Data to process -
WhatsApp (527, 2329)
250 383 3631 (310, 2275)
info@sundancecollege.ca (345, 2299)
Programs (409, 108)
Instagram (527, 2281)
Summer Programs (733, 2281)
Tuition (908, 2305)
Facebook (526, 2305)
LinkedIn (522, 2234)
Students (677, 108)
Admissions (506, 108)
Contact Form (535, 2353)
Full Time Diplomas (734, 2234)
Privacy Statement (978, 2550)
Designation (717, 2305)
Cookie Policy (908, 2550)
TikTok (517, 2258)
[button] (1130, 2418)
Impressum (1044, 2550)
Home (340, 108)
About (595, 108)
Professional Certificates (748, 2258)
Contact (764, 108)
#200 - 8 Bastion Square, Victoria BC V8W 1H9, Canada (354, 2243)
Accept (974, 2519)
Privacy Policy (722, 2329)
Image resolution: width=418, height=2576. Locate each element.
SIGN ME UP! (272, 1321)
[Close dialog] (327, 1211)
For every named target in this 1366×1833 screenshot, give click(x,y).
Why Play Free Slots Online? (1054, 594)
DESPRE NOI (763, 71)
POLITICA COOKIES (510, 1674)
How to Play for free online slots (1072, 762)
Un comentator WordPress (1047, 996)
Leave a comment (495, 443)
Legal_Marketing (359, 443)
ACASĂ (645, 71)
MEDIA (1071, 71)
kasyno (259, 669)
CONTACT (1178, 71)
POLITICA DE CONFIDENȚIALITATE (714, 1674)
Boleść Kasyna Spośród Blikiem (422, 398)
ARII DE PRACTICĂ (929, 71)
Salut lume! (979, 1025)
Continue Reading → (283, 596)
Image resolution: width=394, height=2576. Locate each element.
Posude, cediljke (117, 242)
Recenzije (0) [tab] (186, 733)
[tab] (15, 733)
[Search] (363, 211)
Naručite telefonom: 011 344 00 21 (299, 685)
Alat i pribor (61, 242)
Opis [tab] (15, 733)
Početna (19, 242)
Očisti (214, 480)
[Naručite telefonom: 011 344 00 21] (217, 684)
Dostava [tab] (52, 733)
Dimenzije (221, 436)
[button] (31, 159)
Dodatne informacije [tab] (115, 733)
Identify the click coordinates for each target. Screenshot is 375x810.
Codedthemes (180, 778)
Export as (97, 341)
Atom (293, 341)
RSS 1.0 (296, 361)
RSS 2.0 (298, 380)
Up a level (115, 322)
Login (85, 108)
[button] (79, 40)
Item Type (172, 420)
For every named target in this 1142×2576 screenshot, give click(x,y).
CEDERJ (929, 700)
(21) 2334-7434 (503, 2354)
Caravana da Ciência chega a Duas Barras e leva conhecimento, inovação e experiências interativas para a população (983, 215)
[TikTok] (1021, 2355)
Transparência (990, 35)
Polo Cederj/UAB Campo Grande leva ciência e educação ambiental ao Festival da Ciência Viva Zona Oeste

Work required - Within the material above, copy exactly the lines from the line that holds "POLITICA COOKIES (510, 1674)" up to and including the line that holds "Item Type (172, 420)".

Exercise output -
POLITICA COOKIES (510, 1674)
How to Play for free online slots (1072, 762)
Un comentator WordPress (1047, 996)
Leave a comment (495, 443)
Legal_Marketing (359, 443)
ACASĂ (645, 71)
MEDIA (1071, 71)
kasyno (259, 669)
CONTACT (1178, 71)
POLITICA DE CONFIDENȚIALITATE (714, 1674)
Boleść Kasyna Spośród Blikiem (422, 398)
ARII DE PRACTICĂ (929, 71)
Salut lume! (979, 1025)
Continue Reading → (283, 596)
Image resolution: width=394, height=2576. Locate each element.
Posude, cediljke (117, 242)
Recenzije (0) [tab] (186, 733)
[tab] (15, 733)
[Search] (363, 211)
Naručite telefonom: 011 344 00 21 (299, 685)
Alat i pribor (61, 242)
Opis [tab] (15, 733)
Početna (19, 242)
Očisti (214, 480)
[Naručite telefonom: 011 344 00 21] (217, 684)
Dostava [tab] (52, 733)
Dimenzije (221, 436)
[button] (31, 159)
Dodatne informacije [tab] (115, 733)
Identify the click coordinates for each target. Screenshot is 375x810.
Codedthemes (180, 778)
Export as (97, 341)
Atom (293, 341)
RSS 1.0 (296, 361)
RSS 2.0 (298, 380)
Up a level (115, 322)
Login (85, 108)
[button] (79, 40)
Item Type (172, 420)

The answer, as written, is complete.